▶ _The task_: Set down only these lines, exactly: the line containing "Instruction: Open the" and all lines through the end of the data below. Omit pictures.

▶ _Supplied data_:

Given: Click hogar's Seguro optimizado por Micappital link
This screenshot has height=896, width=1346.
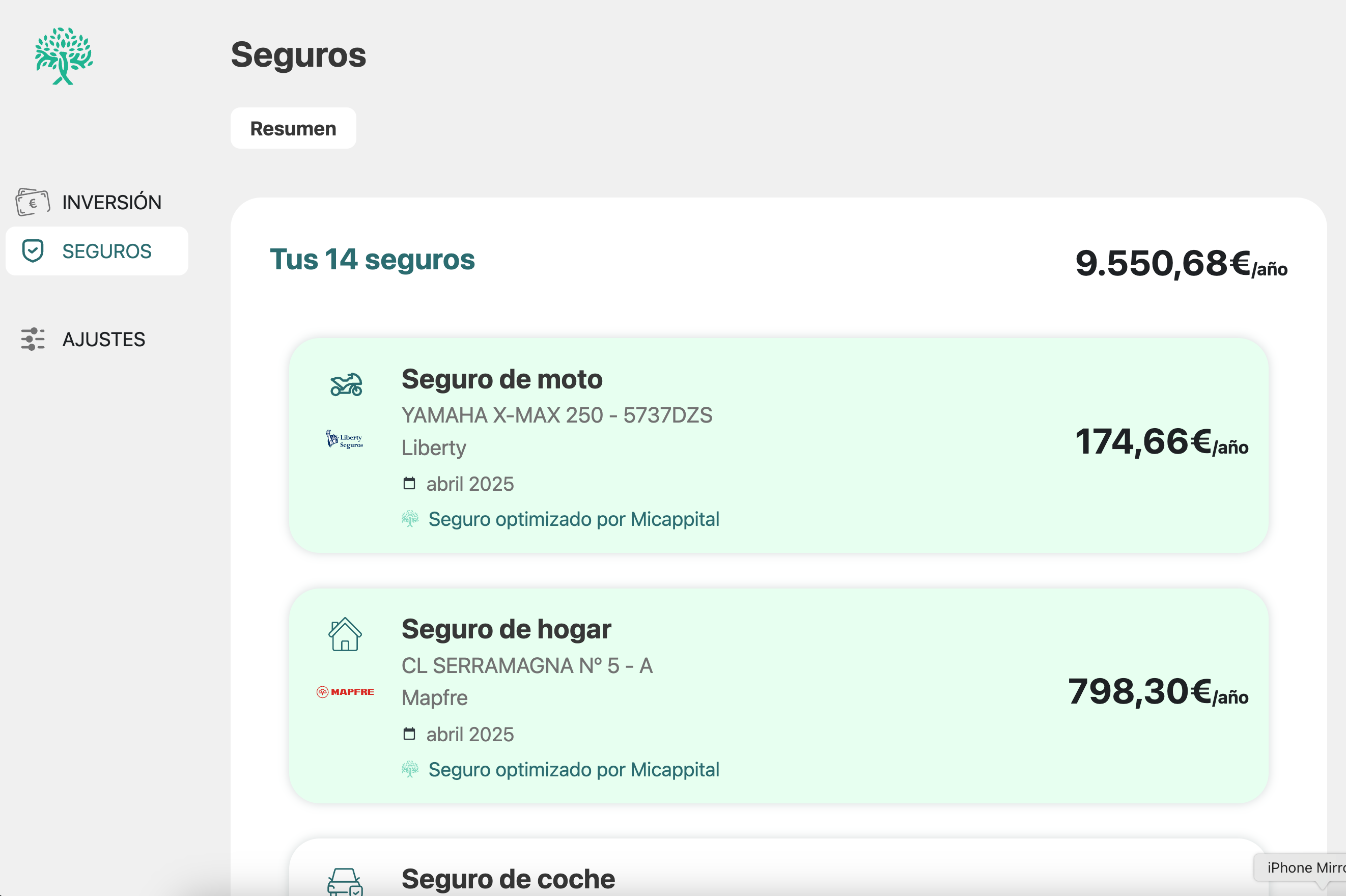Looking at the screenshot, I should click(573, 770).
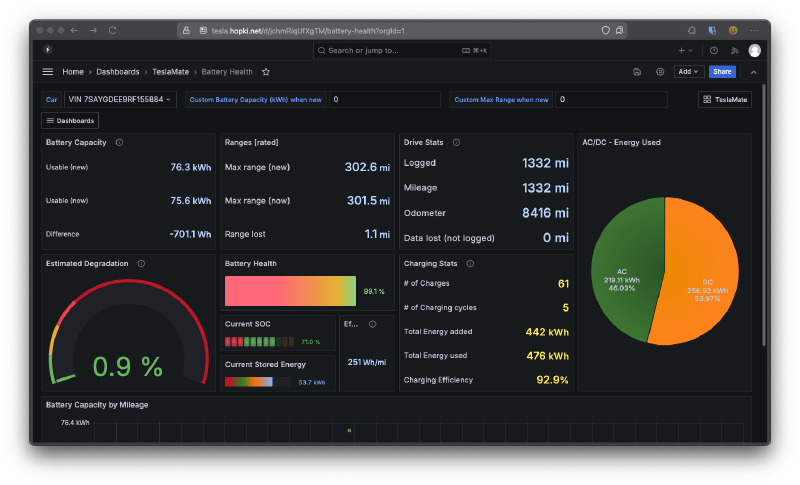
Task: Open the news feed icon
Action: pyautogui.click(x=735, y=50)
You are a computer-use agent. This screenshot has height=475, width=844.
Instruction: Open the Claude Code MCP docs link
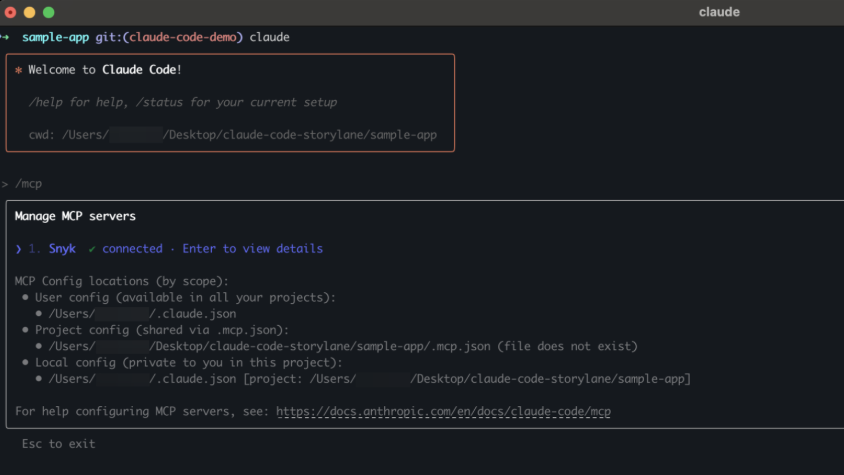coord(443,411)
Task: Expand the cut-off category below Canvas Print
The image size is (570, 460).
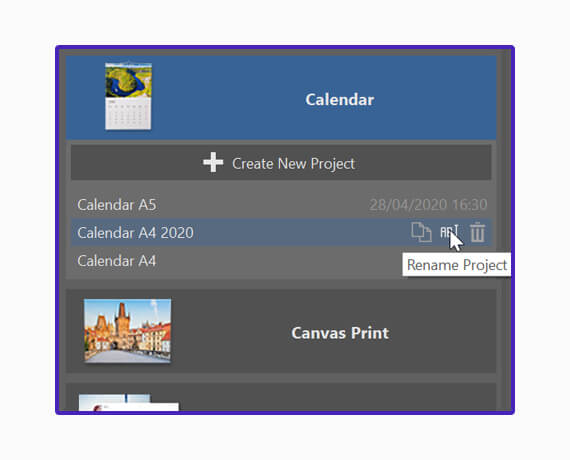Action: pos(281,397)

▶ _Response area_:
Instruction: Open the Claude Code MCP docs link
coord(443,411)
Task: Expand the cut-off category below Canvas Print
The image size is (570, 460).
Action: pos(281,397)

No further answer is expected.